(Dataset records)

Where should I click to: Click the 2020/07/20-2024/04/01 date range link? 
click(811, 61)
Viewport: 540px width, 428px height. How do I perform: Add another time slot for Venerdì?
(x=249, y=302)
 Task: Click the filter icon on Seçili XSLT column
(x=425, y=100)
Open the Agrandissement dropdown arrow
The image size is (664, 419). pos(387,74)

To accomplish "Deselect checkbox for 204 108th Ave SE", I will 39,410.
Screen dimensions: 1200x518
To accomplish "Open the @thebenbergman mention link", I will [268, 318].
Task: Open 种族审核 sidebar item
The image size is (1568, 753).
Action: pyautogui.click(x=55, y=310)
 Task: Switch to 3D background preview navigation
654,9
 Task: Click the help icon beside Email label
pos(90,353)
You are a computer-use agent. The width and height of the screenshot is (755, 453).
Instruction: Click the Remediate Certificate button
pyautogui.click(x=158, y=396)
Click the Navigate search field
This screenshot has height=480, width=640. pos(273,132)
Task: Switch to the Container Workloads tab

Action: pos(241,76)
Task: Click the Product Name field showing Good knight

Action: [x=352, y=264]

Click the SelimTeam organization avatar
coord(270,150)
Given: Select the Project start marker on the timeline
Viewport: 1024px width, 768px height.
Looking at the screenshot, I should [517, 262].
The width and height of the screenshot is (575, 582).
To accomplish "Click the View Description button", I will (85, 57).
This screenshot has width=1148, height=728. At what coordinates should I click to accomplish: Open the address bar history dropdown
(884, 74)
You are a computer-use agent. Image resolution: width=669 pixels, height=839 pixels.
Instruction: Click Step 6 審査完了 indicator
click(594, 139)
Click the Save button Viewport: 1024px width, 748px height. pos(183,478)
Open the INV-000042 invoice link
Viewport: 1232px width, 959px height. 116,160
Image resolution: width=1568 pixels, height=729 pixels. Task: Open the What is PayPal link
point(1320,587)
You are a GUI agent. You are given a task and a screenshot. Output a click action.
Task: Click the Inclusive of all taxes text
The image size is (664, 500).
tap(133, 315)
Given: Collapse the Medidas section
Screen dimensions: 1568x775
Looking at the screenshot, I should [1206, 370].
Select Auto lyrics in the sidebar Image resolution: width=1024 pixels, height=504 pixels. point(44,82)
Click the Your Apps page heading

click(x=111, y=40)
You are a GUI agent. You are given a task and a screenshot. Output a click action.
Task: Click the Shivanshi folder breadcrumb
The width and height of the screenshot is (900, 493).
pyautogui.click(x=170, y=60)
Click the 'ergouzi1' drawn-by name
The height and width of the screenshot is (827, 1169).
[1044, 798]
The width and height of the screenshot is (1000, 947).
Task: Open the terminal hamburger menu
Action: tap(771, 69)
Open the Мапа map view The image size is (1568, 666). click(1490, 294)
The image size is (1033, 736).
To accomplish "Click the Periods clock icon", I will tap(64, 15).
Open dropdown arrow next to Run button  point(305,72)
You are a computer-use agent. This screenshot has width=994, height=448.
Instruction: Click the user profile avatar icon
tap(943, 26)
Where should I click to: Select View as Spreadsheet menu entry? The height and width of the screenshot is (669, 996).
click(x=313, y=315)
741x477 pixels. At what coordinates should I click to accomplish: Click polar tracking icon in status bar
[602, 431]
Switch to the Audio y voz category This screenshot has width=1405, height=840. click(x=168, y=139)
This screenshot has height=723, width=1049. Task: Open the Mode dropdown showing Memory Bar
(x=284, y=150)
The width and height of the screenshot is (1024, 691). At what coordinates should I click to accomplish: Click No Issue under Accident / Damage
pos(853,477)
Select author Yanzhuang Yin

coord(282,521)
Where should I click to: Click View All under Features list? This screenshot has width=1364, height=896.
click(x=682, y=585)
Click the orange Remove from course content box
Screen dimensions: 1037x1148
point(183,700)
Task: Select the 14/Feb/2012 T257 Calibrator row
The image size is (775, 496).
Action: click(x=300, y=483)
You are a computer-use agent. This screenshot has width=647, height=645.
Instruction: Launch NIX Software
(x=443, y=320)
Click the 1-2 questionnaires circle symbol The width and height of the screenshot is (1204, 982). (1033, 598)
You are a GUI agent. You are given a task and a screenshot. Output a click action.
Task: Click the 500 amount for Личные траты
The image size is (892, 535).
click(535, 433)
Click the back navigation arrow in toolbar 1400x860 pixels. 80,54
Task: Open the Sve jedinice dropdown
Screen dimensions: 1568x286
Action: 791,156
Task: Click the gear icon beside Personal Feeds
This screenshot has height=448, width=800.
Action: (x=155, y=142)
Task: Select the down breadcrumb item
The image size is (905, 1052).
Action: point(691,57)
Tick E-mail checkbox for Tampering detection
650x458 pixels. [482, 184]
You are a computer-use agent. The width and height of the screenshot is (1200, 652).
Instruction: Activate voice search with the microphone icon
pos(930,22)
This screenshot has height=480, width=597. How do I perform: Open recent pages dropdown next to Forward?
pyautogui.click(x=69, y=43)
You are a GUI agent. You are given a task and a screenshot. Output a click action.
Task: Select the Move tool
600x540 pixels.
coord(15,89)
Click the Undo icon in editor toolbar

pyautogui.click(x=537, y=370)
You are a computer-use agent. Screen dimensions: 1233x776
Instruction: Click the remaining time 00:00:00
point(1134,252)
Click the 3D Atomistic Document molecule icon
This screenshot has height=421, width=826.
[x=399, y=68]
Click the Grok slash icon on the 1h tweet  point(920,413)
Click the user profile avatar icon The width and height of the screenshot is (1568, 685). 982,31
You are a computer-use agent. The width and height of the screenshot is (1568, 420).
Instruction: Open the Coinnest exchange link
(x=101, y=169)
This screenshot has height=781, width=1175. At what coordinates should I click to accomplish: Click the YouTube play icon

• What the exercise asks: Each line holding the word "will" must be pulled from the records.

• Output:
To accomplish "Deselect checkbox for 204 108th Ave SE", I will 39,410.
To accomplish "Open the @thebenbergman mention link", I will [268, 318].
To accomplish "Click the View Description button", I will (85, 57).
To accomplish "Click the Periods clock icon", I will tap(64, 15).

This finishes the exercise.